- [Exercise requirements]:
#1 Copy down the part of the bug report below between "https://access.redhat.com/errata/RHBA-2020:0581" and "suspect queue [1].", inclusive, with no changes.
#2 List every step the bug report below gives for how the upstream e2e reproduces the issue.

[[ Reading text, beginning ]]

Bug 1810722

Summary: Node should not delete pods until all container status is available
Product: OpenShift Container Platform Reporter: Clayton Coleman <ccoleman>
Component: NodeAssignee: Clayton Coleman <ccoleman>
Node sub component: Kubelet QA Contact: Sunil Choudhary <schoudha>
Status: CLOSED ERRATA Docs Contact:
Severity: high    
Priority: unspecified CC: aos-bugs, jokerman, juzhao, lsm5, rphillips, schoudha, sdodson, wking, zyu
Version: 4.4   
Target Milestone: ---   
Target Release: 4.4.0   
Hardware: Unspecified   
OS: Unspecified   
Whiteboard:
Fixed In Version: Doc Type: Bug Fix
Doc Text:
Cause: RestartNever pods would not report statuses correctly. Consequence: Fix: Bugfix upstream. Result:
Story Points: ---
Clone Of: 1810652
: 1821341 (view as bug list) Environment:
Last Closed: 2020-05-04 11:44:56 UTC Type: ---
Regression: --- Mount Type: ---
Documentation: --- CRM:
Verified Versions: Category: ---
oVirt Team: --- RHEL 7.3 requirements from Atomic Host:
Cloudforms Team: --- Target Upstream Version:
Embargoed:
Bug Depends On: 1810652, 1926546    
Bug Blocks: 1821341    

Description Clayton Coleman 2020-03-05 19:16:30 UTC
+++ This bug was initially created as a clone of Bug #1810652 +++

The kubelet does not properly terminate pods that are RestartNever - upstream it reports success (even if the pod actually failed), and in OpenShift since 4.1 we provides synthetic status (a fake 137 exit code).  Now that we have fixed the issue upstream, we should backport it to 4.4 at least, possible 4.3.

The upstream e2e reproduces the issue by:

1. Creating a RestartNever pod that should always exit with status code 1
2. Waiting 0-4s
3. Deleting the pod
4. Observing the status written by the kubelet - no container should report exit code 0

To test this in Origin the e2e test is sufficient, and we can verify in upgrade jobs (which terminate lots of pods) that no openshift-* namespace pod exits with code 137 reason ContainerStatusUnknown.

Comment 4 Scott Dodson 2020-04-07 18:48:55 UTC
*** Bug 1734524 has been marked as a duplicate of this bug. ***

Comment 5 Scott Dodson 2020-04-07 18:49:11 UTC
*** Bug 1821576 has been marked as a duplicate of this bug. ***

Comment 7 errata-xmlrpc 2020-05-04 11:44:56 UTC
Since the problem described in this bug report should be
resolved in a recent advisory, it has been closed with a
resolution of ERRATA.

For information on the advisory, and where to find the updated
files, follow the link below.

If the solution does not work for you, open a new bug report.

https://access.redhat.com/errata/RHBA-2020:0581

Comment 8 W. Trevor King 2021-03-31 04:13:36 UTC
Scott had added UpgradeBlocker to this bug way back, but I don't think we ever ended up blocking update recommendations on this series, and the fix has been out for almost a year, and 4.4 is now end-of-life.  Removing the keyword to get it out of our suspect queue [1].

[1]: https://github.com/openshift/enhancements/pull/475

[[ Reading text, end ]]
[[ Excerpted data, beginning ]]

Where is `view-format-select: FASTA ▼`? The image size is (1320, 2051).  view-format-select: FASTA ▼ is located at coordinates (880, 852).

[[ Excerpted data, end ]]
[[ Excerpted data, beginning ]]

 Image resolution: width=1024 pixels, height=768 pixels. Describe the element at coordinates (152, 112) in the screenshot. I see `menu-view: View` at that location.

[[ Excerpted data, end ]]
[[ Excerpted data, beginning ]]

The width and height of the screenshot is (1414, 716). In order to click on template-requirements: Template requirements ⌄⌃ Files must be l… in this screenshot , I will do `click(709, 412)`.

[[ Excerpted data, end ]]

- [Written responses]:
#1
https://access.redhat.com/errata/RHBA-2020:0581

Comment 8 W. Trevor King 2021-03-31 04:13:36 UTC
Scott had added UpgradeBlocker to this bug way back, but I don't think we ever ended up blocking update recommendations on this series, and the fix has been out for almost a year, and 4.4 is now end-of-life.  Removing the keyword to get it out of our suspect queue [1].

#2
1. Creating a RestartNever pod that should always exit with status code 1
2. Waiting 0-4s
3. Deleting the pod
4. Observing the status written by the kubelet - no container should report exit code 0